What I actually maybe need to do — something I’ve started to type out about 500 times since the start of year, finishing the phrase a different way each other — is go to the Met for several hours and hope that jogs something productive.
What little creative and intellectual energy I’ve had I’ve poured into this big feature I wrote for Vulture about film scores. I’d like to write in a bit more depth this upcoming week about the process I went through reporting and researching the piece, as well as look into some of the work I find particularly compelling in this modern era of film music. It was curious, and maybe a little surprising, even, to learn from people who read the piece that they really don’t like this era of electroacoustic film music. Obviously so much about art is context-dependent — for instance, I can’t stand Ludwig Göranssons’ Oppenheimer score — but The Brutalist, Conclave, Babygirl, Challengers, and Red Rooms especially all have fantastic music. I love the work of Jonny Greenwood, Mica Levi, Bryce Dessner, and Hildur Guðnadóttir. I’ve been to the New York Philharmonic a few times when they’ve premiered a piece of electroacoustic music — including one piece that had a drum machine — to the frustrated grumbles of people sitting near me. Forgive my millennial brain, but I am more than willing to give this kind of thing a chance. I love Western classical music more than many people my own age, but I do not think it is the be-all, end-all of expressive Romantic sound. Anyway!
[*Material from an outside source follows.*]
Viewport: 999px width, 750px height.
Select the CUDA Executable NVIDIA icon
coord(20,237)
More on this whole thing later this week.
Some stuff I watched and read…
Paddington in Peru, Dougal Wilson (2025)
Watched at Regal Essex. I had basement-level expectations for this and found myself pleasantly surprised. I’m not asking a lot from this franchise: I just want to laugh at old British character actors and see the bear be a fuckup. My controversial opinion? I don’t think recasting Sally Hawkins is a mistake; I like what Emily Mortimer is bringing to the table. And you know what? It’s nice to see Olivia Colman not phone it in. Let’s not overthink this.
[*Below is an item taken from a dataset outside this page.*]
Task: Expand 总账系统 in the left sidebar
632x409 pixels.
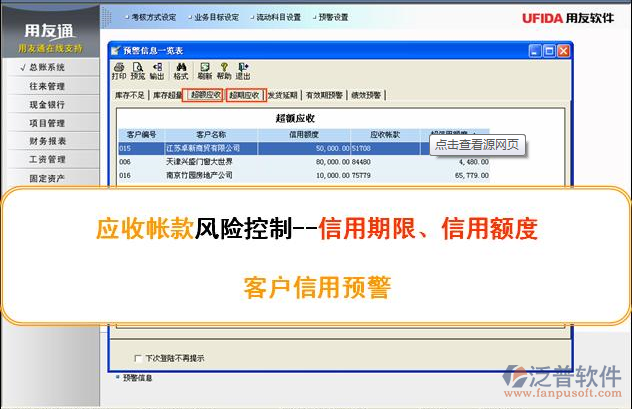Action: [47, 68]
Captain America: Brave New World, Julius Onah (2025)
Watched at Regal Essex. I hadn’t seen a Marvel movie in six years — wow, these things really went off the rails! Worse than I could have ever imagined, really, somehow descending into both esoteric gloop that requires the knowledge of a TV show and four other movies picked at random with second screen-style dialogue in which the characters repeat why they are in the scene they’re in for the first three sentences of any scene. Sometimes it can be clarifying to see something so undeniably awful.
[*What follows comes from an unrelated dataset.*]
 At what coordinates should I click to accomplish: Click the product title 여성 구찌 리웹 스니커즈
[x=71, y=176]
Mank, David Fincher (2020)
Rewatched on Netflix. I’ve had David Fincher on the brain lately since Carrie Coon was on Maron (run, don’t walk!) and I’ve had Mank fever — Mank chills? Mank aftershocks? — for the past few months, basically ever since I saw Furiosia because I love thinking about Tom Burke going, “Mank…. It’s Orson Welles.” I saw Mank in the winter of 2021 when I was coming down on mushrooms. At the time of release, I was fundamentally against whatever was going on in that movie and I was dreading watching it. I figured getting around to it while coming down from hallucinogenics might be the most charitable I could be towards the whole affair, and I found it neither good nor bad at the time of watching. On rewatch, it is both a deeply weird and basically normal movie1 — better and worse than anyone gives it credit for. I’ve softened on the Gary Oldman performance if only because it feels like a precursor to Slow Horses, and I still love all the politics and bit players with great faces in the mix. The biggest problem, really, is that it’s a movie you can tell was written by “someone’s dad”; in this case, that someone is David Fincher.
No Fault: A Memoir of Romance and Divorce, Haley Mlotek (2025)
Goes down best with the excellent Hermione Hoby essay in Bookforum. I’m compelled by Mlotek’s exercise in removing gender — as best as one can — from the notion of separation; what does it look like when two people are no longer in love and cannot make that work? Sad, mostly, and beautiful — once it dissolves into a flurry of literary references mixed with dinner party anecdotes I was really enthralled. The back half of the book, in particular, is giving Checkout 19 — a book I love. I am finding there is a rash and bizarre and annoying wave of misandry that feels very 2016 — understandable, I guess… contextually… — sweeping my feeds, and this was a powerful anecdote to that, even if it’s about not loving a man anymore.
Kala, Colin Walsh (2023)
I read this as a not quite Tana French substitute, and I liked it plenty though felt annoyed that — [my mom’s voice] — I solved the case before the book did.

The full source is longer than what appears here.